After explaining the foundation of the NPP in Chapter 1, the author contrasts the Reformed and Covenantal-Nomism frameworks in Chapter 2. In Chapter 3, Cara examines the evidence for works righteousness in Jewish literature. It should be noted that the author recommends that readers who are unfamiliar with Second Temple Judaism go the Appendix – Overview of Judaism’s Literary Sources” (pp. 207-272) before they read Chapters 2 and 3 (p. 36). I followed his advice here and found it helpful in my understanding of the documents under consideration in Chapter 3. Cara looks at the Old Testament Pseudepigrapha, Dead Sea Scrolls, and five “tractates” from Rabbinic literature. His conclusion is that all of these texts contain at least some form of pro works-righteousness being taught (p. 125). Looking at just one example serves to prove Cara’s point. A passage from the Dead Sea Scrolls says, “And it will be reckoned to you for righteousness when you perform what is right and good before Him, for your own good and for that of Israel.” (p. 99).

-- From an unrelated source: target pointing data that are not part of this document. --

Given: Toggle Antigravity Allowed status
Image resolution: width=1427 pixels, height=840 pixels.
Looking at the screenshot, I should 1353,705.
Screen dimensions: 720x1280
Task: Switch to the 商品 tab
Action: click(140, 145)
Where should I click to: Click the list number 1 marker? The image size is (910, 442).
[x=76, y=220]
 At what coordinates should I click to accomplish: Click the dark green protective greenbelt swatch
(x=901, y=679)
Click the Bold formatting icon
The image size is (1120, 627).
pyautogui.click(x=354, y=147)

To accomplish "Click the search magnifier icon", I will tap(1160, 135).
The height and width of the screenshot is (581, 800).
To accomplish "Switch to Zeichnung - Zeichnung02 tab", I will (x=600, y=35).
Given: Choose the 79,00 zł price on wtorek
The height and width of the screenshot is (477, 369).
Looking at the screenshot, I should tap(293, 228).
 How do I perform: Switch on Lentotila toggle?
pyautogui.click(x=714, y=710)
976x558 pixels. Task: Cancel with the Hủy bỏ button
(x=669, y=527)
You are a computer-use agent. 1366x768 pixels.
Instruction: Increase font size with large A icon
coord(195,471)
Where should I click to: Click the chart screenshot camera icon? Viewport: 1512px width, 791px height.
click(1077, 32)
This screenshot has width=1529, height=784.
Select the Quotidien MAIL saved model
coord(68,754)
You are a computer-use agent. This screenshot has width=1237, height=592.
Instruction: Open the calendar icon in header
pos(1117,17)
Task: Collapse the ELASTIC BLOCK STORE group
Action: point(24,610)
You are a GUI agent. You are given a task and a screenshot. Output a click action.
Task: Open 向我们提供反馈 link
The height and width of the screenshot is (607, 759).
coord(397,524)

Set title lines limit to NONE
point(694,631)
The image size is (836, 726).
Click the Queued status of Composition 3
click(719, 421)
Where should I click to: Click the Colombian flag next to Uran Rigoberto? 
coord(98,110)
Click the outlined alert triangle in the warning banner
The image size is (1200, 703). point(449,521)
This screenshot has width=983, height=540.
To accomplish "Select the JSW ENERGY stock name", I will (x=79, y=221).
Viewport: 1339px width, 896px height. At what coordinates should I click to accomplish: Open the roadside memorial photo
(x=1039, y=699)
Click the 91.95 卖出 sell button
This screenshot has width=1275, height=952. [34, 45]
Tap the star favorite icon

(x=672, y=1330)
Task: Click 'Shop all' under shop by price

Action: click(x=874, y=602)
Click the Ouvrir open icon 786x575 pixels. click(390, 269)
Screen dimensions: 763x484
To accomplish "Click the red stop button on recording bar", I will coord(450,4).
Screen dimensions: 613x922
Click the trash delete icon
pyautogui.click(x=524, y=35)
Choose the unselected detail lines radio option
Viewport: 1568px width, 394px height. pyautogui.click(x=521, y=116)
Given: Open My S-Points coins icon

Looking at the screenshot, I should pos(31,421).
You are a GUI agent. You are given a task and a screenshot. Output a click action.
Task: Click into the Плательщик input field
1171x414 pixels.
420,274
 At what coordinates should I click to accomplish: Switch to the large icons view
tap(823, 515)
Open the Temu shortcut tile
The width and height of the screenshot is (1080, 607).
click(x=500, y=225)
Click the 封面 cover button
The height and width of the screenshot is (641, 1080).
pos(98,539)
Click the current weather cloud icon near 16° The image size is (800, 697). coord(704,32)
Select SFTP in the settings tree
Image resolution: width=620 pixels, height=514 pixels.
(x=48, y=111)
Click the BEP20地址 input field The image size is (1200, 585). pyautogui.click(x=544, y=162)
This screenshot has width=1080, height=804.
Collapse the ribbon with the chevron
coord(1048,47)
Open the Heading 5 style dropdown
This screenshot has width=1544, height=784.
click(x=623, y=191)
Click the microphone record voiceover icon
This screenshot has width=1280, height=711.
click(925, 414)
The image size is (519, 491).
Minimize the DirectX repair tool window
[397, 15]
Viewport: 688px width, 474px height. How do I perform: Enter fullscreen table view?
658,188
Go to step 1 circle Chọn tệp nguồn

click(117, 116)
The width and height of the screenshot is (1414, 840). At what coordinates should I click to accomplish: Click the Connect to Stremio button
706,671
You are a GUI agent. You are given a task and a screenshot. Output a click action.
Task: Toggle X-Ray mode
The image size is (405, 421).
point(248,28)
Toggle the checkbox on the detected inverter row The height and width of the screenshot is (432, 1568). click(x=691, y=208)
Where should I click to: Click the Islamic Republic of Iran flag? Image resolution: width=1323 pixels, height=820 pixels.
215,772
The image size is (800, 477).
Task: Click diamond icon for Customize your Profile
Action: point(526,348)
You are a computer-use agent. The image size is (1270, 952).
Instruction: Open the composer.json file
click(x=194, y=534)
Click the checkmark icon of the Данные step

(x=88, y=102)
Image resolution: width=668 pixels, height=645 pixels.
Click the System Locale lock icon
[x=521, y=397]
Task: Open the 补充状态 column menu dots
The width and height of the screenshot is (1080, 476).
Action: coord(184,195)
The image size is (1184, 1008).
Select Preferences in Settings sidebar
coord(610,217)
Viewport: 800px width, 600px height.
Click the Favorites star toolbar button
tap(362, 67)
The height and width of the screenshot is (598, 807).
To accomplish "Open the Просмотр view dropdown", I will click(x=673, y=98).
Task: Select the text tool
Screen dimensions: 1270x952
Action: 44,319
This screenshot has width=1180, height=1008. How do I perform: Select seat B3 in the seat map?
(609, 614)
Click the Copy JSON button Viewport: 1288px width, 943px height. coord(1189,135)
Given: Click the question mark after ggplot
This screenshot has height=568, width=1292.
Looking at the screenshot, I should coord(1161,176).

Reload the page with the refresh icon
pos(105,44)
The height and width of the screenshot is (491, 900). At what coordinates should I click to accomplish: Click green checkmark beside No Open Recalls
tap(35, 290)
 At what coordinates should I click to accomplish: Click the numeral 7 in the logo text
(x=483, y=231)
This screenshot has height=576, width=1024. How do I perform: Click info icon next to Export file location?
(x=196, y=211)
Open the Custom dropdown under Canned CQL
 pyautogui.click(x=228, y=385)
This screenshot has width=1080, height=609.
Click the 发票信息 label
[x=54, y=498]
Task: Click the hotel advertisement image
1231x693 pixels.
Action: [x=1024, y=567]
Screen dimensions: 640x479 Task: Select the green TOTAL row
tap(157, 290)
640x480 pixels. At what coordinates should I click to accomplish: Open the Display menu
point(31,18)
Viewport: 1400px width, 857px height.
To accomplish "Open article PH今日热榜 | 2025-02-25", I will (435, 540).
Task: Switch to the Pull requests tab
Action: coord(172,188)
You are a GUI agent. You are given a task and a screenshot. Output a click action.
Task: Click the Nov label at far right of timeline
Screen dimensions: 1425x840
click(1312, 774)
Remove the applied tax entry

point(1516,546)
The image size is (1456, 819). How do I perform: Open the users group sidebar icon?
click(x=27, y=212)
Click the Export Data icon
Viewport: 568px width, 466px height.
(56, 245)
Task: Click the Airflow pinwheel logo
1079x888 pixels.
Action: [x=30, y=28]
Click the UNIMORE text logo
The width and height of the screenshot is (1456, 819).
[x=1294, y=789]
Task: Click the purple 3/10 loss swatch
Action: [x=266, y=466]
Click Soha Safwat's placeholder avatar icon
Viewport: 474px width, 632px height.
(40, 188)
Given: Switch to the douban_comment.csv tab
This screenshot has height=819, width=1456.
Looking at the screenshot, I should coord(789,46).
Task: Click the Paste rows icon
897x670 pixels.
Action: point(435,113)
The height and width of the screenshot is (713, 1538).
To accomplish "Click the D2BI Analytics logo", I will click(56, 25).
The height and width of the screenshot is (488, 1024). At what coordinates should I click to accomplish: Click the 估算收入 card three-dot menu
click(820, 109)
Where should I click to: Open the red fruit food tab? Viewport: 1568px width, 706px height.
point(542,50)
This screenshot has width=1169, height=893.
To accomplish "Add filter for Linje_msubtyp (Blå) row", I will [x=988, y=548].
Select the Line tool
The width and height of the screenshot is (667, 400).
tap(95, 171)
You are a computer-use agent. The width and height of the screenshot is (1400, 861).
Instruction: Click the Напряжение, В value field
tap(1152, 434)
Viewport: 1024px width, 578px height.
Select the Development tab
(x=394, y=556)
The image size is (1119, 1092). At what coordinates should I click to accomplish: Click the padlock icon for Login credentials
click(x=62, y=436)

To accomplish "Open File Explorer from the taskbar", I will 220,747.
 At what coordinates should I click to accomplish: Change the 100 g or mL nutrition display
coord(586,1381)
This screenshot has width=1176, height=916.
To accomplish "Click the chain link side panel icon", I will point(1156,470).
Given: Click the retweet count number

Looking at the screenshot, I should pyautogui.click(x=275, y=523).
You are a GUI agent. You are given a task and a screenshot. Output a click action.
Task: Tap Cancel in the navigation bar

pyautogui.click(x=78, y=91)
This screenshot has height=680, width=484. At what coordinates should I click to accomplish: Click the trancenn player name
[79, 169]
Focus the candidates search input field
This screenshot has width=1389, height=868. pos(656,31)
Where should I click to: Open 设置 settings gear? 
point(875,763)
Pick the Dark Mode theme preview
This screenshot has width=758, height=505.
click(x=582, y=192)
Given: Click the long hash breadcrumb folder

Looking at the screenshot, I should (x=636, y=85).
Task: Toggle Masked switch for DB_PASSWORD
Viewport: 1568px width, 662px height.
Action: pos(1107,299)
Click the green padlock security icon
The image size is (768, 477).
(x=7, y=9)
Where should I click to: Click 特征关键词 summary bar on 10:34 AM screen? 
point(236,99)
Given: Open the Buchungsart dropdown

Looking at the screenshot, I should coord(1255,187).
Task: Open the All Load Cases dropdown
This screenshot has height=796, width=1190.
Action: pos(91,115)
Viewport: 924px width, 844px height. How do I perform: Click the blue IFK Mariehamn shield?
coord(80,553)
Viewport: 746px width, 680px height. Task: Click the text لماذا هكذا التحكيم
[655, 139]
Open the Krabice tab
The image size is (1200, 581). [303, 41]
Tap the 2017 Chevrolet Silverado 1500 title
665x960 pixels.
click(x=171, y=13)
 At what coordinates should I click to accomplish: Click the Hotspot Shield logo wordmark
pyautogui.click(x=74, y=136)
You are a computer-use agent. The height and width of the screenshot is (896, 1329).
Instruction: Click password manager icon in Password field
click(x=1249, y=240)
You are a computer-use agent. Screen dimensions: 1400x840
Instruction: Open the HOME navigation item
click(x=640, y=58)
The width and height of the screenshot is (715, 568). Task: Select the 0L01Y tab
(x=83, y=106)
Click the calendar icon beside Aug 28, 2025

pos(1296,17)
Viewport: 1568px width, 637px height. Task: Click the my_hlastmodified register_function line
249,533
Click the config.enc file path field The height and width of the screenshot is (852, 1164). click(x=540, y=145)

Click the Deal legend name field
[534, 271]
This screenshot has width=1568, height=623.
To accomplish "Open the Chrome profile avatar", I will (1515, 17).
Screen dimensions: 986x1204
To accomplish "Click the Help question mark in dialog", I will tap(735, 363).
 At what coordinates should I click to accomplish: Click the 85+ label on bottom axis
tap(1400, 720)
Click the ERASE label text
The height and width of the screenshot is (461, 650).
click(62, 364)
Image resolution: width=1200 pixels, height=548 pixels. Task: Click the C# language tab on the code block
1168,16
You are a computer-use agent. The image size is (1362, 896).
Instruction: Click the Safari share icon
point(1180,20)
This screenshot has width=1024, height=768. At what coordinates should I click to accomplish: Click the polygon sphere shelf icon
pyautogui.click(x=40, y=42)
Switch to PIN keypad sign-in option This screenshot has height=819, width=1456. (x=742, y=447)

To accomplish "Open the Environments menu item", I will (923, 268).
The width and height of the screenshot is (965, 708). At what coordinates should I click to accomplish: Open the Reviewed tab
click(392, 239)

In Chapter 4, the author looks at alleged works righteousness in “Deutero-Paul.” Why “Deutero-Paul”? Some NPP scholars do not believe that the apostle Paul actually wrote all of the letters attributed to him. In other words, when reading NPP authors, it is important to remember that they may not even allow 1st Timothy, 2nd Timothy, or Titus to factor into their claims about what Paul meant (pp. 215-216). Cara’s response at this point is brilliant. Putting aside the issue of whether Paul actually wrote everything attributed to him, clearly someone in the First Century AD was presenting these views (p. 216).
Chapter 5 serves as a summary of the previous chapters, followed by a lengthy appendix (pp. 197-272). Standard bibliography and scripture, subject, and texts source indices are also included (pp. 273-312). There are several technical theological terms throughout the book, so if you have never heard of Pelagianism, Semi-Pelagianism, or even legalism, then I would not recommend you start with this book. That being said, Cara’s writing is clear and should still be accessible to the average believing reader.
Cracking the Foundation of the New Perspective on Paul is an important contribution to the growing number of responses to the claims of NT Wright and others who say that Protestantism has misunderstood what the Bible teaches about justification. This is a necessary book for the pastor-theologian. Theological curiosity and intrigue energizes certain types of people (myself included), but the ultimate desire for all of us should be to respond faithfully and clearly whenever were are asked, “What must I do to be saved?”
A copy of this book was provided by the publisher in exchange for an honest review.